Spanish cooking
I've never been to Spain, but (in the immortal but completely baffling) words of Three Dog Night, I really like the music . Or the food. It's not the women who are insane there, but the chefs.
All those crazy, innovative chefs who started the whole trend of scientific food: freeze-drying and foams and dishes served with printed instructions for how to eat them. But Spain also sounds traditionally food-crazy, too, with pilgramages to eat salads with tuna and anchovies, or charcoal-grilled leeks or peppers. If you've cooked French and mastered Italian, Spanish should be next.
I really got on the bandwagon with Spanish food when Anya von Bremzen's book The New Spanish Table landed on my desk. I've been dying to go ever since--it has such gorgeous pictures and descriptions of food in all the regions of Spain. Perhaps I will, maybe as soon as my money doesn't all go to college tuition. In the meantime, I'm enjoying cooking from her book so much. I recommend it. I've also fooled around a little with "Tapas, A Taste of Spain in America" by Jose Andres.
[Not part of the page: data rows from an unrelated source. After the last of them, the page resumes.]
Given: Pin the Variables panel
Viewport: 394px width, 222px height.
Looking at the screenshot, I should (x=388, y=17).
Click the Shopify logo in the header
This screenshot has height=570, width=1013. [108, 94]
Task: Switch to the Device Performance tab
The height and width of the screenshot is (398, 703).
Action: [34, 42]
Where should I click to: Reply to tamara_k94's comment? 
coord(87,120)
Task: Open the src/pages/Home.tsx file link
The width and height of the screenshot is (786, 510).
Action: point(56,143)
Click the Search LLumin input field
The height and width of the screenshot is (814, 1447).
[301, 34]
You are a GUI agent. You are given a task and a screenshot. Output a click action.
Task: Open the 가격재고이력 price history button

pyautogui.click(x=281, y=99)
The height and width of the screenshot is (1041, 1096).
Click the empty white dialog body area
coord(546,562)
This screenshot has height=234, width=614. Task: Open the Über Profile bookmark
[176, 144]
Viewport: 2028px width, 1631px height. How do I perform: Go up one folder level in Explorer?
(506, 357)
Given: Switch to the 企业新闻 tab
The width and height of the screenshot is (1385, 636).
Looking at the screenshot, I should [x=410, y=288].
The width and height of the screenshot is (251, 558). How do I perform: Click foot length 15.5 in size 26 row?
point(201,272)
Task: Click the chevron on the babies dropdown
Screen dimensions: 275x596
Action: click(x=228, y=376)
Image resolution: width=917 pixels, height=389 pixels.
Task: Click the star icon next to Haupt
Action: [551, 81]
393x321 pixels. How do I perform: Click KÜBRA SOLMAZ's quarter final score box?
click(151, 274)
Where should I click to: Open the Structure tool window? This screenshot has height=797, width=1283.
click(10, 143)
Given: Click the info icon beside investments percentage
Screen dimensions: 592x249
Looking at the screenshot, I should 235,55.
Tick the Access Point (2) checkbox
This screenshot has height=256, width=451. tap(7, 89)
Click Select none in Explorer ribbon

By a Spanish chef who has restaurants in D.C., so more elaborate, but very intriguing.
Today's story about a Valentine's Day dinner gives you just a taste of some of those recipes. They are very well suited to a big party, and one thing I like about the idea of tapas is that it makes things more informal. You can eat a few, then get up from the table and put together a few more, instead of timing everything perfectly ahead. I included some places to buy certain Spanish ingredients, because that's part of the fun of taking on a new cuisine in your kitchen.
2 Comments:
the crazy innovative chef movment started in spain. ferran adria. El bulli restaurant. the birth place of scientific cuisine
i'm not sure why the anonymous blogger pointed out what you wrote at the beginning of the second paragraph... anyway:
i was wondering if you would want to dine at el bulli if you went to spain.
or if you've tried restaurants that have built on the microgastronomy movement and had any comments on those.
i've looked through a lot of "tapas" cookbooks, and find many of them are really just hor d'oeuvres by another name. i wasn't of the impression that that's what tapas were. care to make any distinctions?